Here are a few things you can do the other 5% of the time.
1. Save the last candy bar for yourself.
Oh, were you already doing that? I see you waiting til they are occupied to hide behind the counter and indulge on that caramely goodness. Even though you just told your kids there were no chocolate bars left. I see you, and I high five you. You are doing it right and we are soul sistas.
2. Say yes.
Don't you ever get tired of saying " No " all the time? It's never too late to restart your day. There have been mornings where we are three hours into the day and I have already cried twice. On those days, I try to refocus and take back the day. Take them for donuts, do a fun craft. Not rewarding for bad behavior, but redirecting everyone's emotions. Some of those days have ended up being my favorites.
3. Say no.
Wait, am I being indecisive again? Hear me out. Some days you won't feel like being that Martha Stewart mom of the year. Some days your kids will be perfectly adorable and you will still need a break. We often spread ourselves too thin. Don't be afraid to say no to things. You do not have to do it all.

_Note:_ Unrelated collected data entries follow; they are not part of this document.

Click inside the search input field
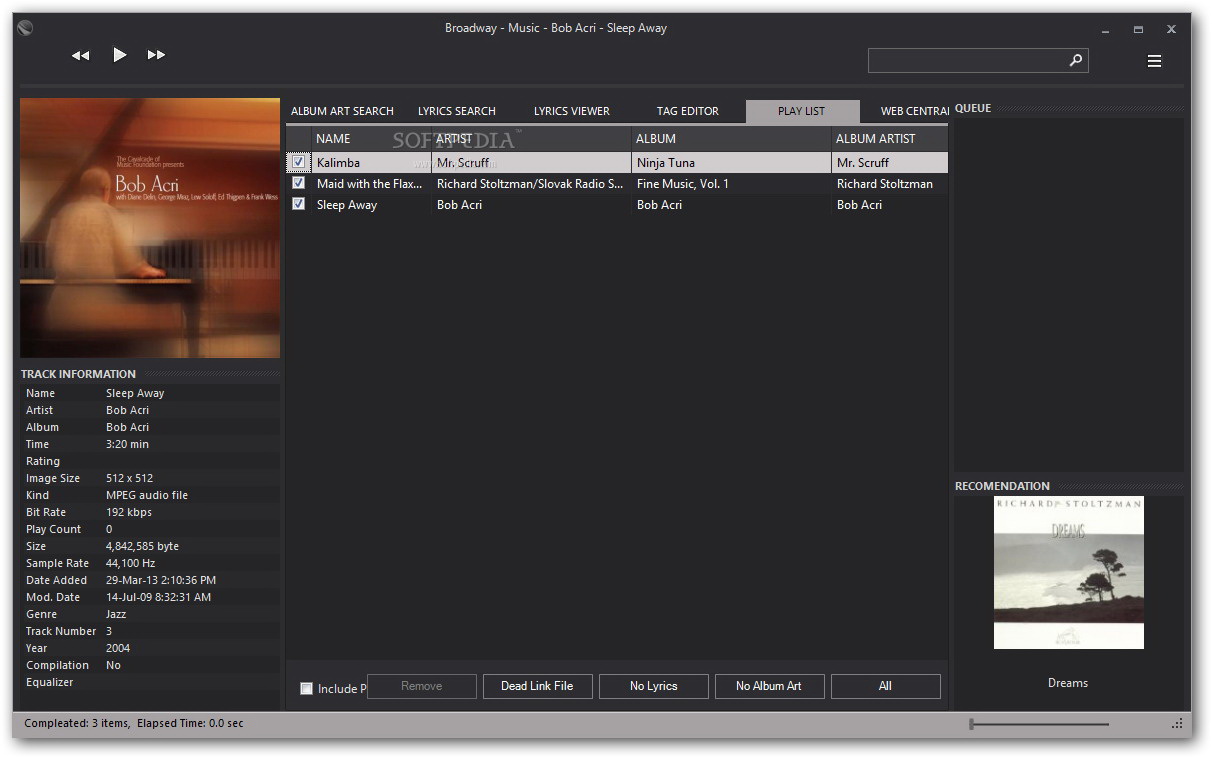1212x758 pixels. tap(965, 61)
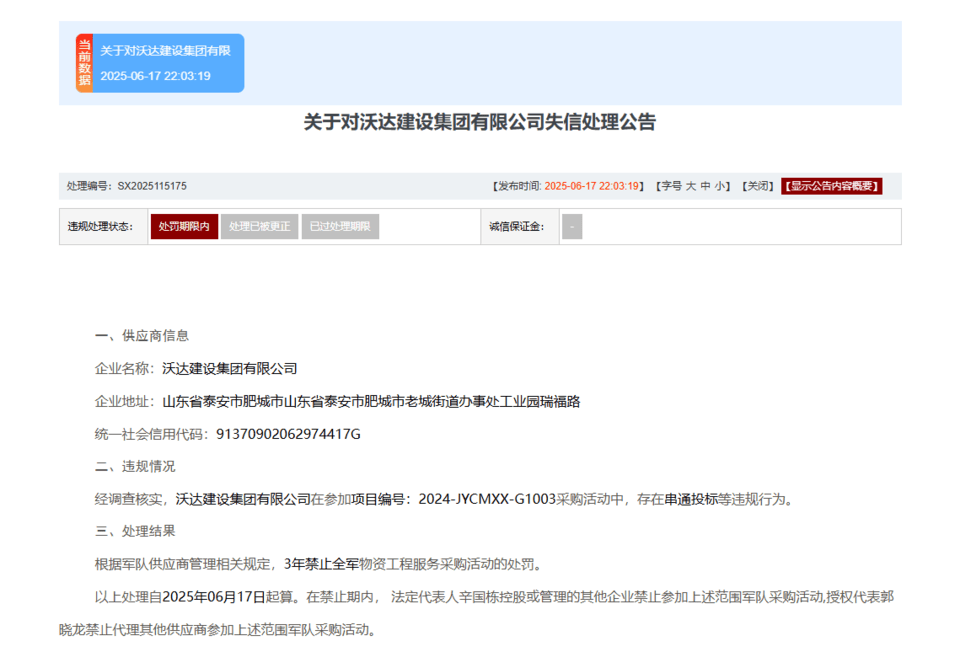This screenshot has width=960, height=652.
Task: Click the gray dash button beside 诚信保证金
Action: 572,226
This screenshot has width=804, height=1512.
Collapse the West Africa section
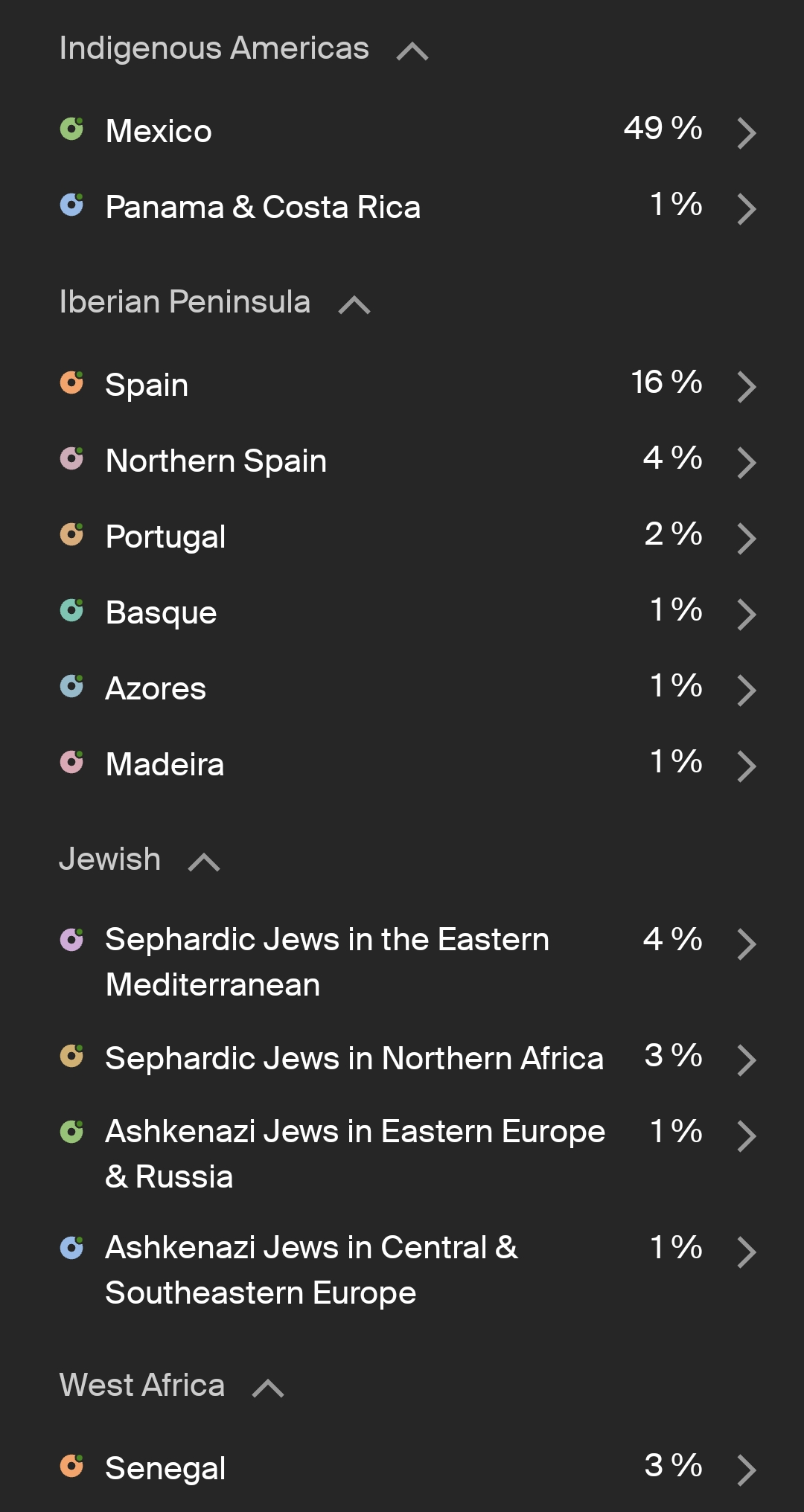coord(268,1388)
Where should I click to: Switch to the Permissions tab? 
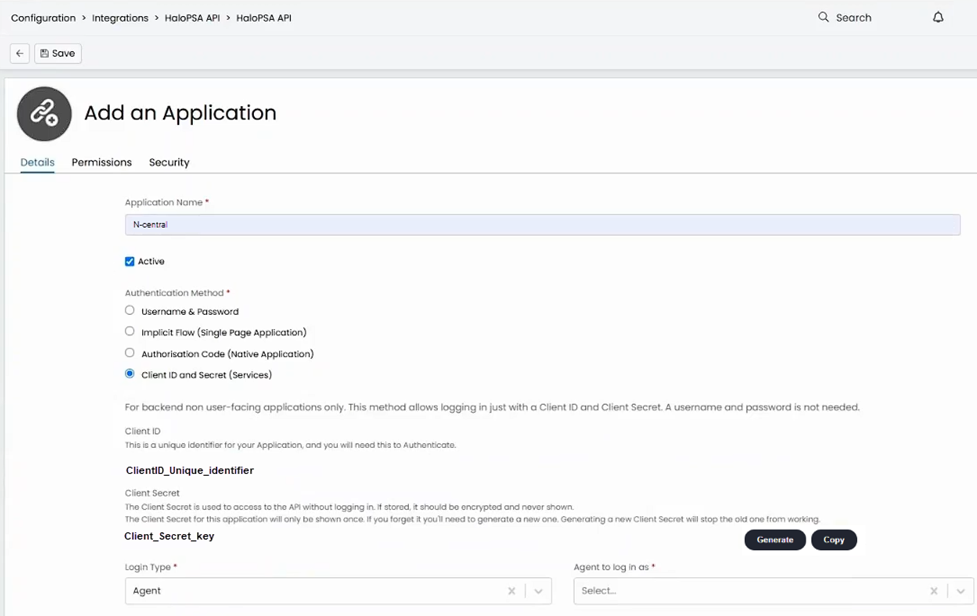[x=101, y=162]
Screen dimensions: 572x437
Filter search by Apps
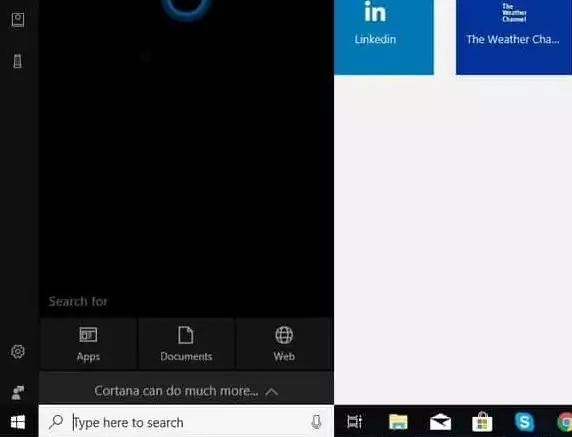click(x=88, y=344)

4. Do something a bit selfish.
While I would love to spoil myself with a monthly spa day, for my life, that simply is not realistic. Maybe this fits into yours. Maybe you take fifteen minutes to grab a cup of coffee you won't have to reheat 1,000 times. Maybe you buy that nail polish you've had your eye on. Maybe you read a few chapters in that book collecting dust. It doesn't have to be expensive or lavish, but don't give up things that make you happy.
5. Use your kid as an excuse to do the things you want to do.
Does Mac and cheese sound fabulous? Do you just want to jump on the bed and dance like a fool? None of these things bother kids. They are still so fresh and innocent that these things are acceptable to a perfect day. Oh and on the flip side, if there's an office party you want to get out of, or a dinner you don't want to go to, kids are also great for that. Yes I said it. Yes you've all done it.
6. Designate PJ days
I love getting dressed up with the best of them, but some days I just want to sit my booty on the couch and watch endless movies. If you tell your kids they don't have to get dressed in real clothes, you will be a hero. Blanket forts, and popcorn never hurt anybody.
7. Give your kids quiet time.
Let the tv babysit for a bit. Or, have something small planned, like coloring or having them read quietly. It's good for them to learn to be by themselves. It's also good for mama to get a break. Whatever we can get to stay sane.
So, when you think everyone else has it all figured out, think again. We are all in this crazy club together. And when you see me at Sam's club letting my kids have samples for dinner, because I'm too lazy to cook, just wave, and smile, and know I'm using my 5%.